» What you will do
1. Reproduce the part of the forum thread on AI-generated exploits starting with "As a sanity" and going on through "arbitrary code execution.".
2. In the forum thread on AI-generated exploits, roughly how much money per year did the NSO group make selling zero-days-as-a-service?
3. Pick up the forum thread on AI-generated exploits after its last sentence, and continue it.

» Passage for review
%%

There are a bunch of individual components like that, such that even if Opus can often execute each of the steps of transforming a probable vulnerability into a working exploit, the chance of failure compounds and even relatively small improvements in across-the-board robustness can translate to step changes in outcome.
That said, I expect an appropriately-scaffolded Opus, maybe even Sonnet, could demonstrate that it was possible to do an out-of-bounds write to the stack for CVE-2026-4747 (the FreeBSD kerberos thingy). And each of the individual steps to translate that to a working exploit are things where an RL environment could be made to exist, if someone chose to make it exist, and could be open-sourced, if someone chose to do so. I expect (and hope) that nobody will do so, but I expect that the open-source community could replicate at least that fairly mechanical style of exploit generation within the next year if they chose to do so.
This seems like quite a large reputational risk for not all that much money. As far as I can tell the total demand for zero-days probably adds up to a couple billion dollars at current prices. Lowering the prices would increase demand some, but probably not enough to justify approximately any reputational risk to a company with an $800B+ valuation, especially one that’s trying to go public.
As a sanity check, the NSO group made about $250M/year selling zero-days-as-a-service, and ran into substantial legal pressure.
That sounds about right. A dedicated team of security experts can find a hole in anything, but not in everything (i.e. pre-mythos the bottleneck was going from “possible vuln” to “POC”).
Can they detect the problem, or can they develop a working exploit for the problem? My understanding is that the former is much easier than the latter, and that modern systems make it quite obnoxious (but often not impossible for someone who knows what they’re doing) to go from OOB write to arbitrary code execution.

%%

» Recorded data
%%

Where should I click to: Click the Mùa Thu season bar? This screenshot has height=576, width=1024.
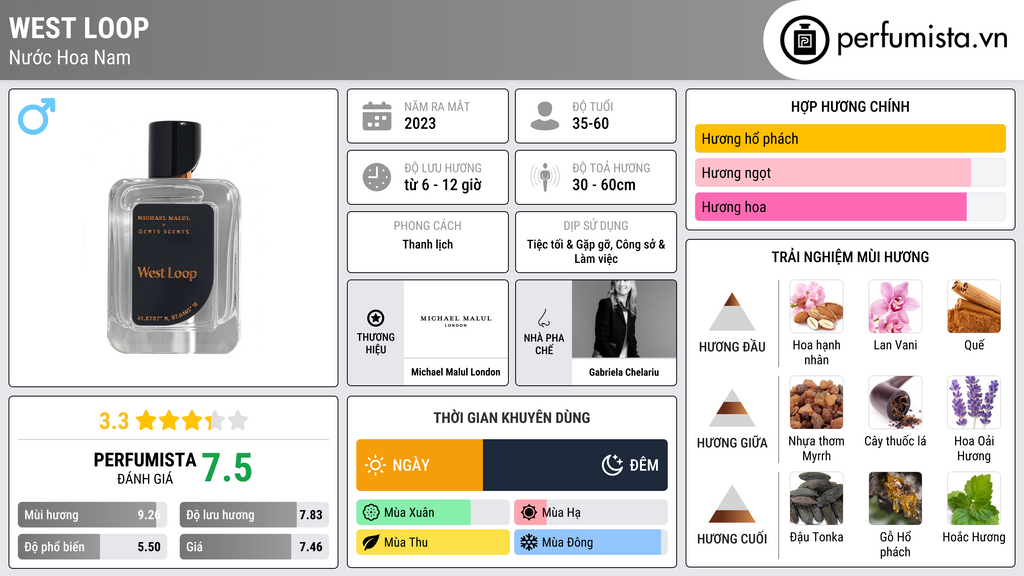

%%

» Results
1.
As a sanity check, the NSO group made about $250M/year selling zero-days-as-a-service, and ran into substantial legal pressure.
That sounds about right. A dedicated team of security experts can find a hole in anything, but not in everything (i.e. pre-mythos the bottleneck was going from “possible vuln” to “POC”).
Can they detect the problem, or can they develop a working exploit for the problem? My understanding is that the former is much easier than the latter, and that modern systems make it quite obnoxious (but often not impossible for someone who knows what they’re doing) to go from OOB write to arbitrary code execution.

2. About $250M per year.

3.
That’s a really good point. I do still predict that the vulnerabilities Mythos found will mostly turn out to be fairly simple things that could have been found by a reasonably skilled but not world-class programmer who knows the mechanics of common vulnerabilities and is also quite familiar with the specifics of this particular codebase. Which, to be clear, is a bar that zero humans clear for most projects. But at this time I can’t exclude the possibility that Mythos can autonomously find rowhammer-level problems.
Sure, I think it might be in poor form to give an exhaustive list of such commits, but here’s a fairly representative sample:
ffmpeg 3e8bec78: buffer overflow
ffmpeg 55bf0e6c: use after free
ffmpeg 39e19693: buffer overflow
libxml2 538b2e38: integer overflow which allows out-of-bounds write
libxml2 edb5f22d: null pointer dereference
libpng 747dd022: null pointer dereference
libplist 6e03a1df: actually not directly pointers-are-hard-related: validate xml structure
Note that the folks doing this were prolific. None of these were particularly impressive in isolation, what’s impressive is the sheer volume of fixes. In pretty much every major library where you’d expect vulns to exist but not have been caught yet due to a lack of eyes, there are 2-5 fixes.
Ehh. A helpful, honest, harmless model is allowed to be good at Diplomacy and other social deception games, to the extent that it can distinguish games from reality.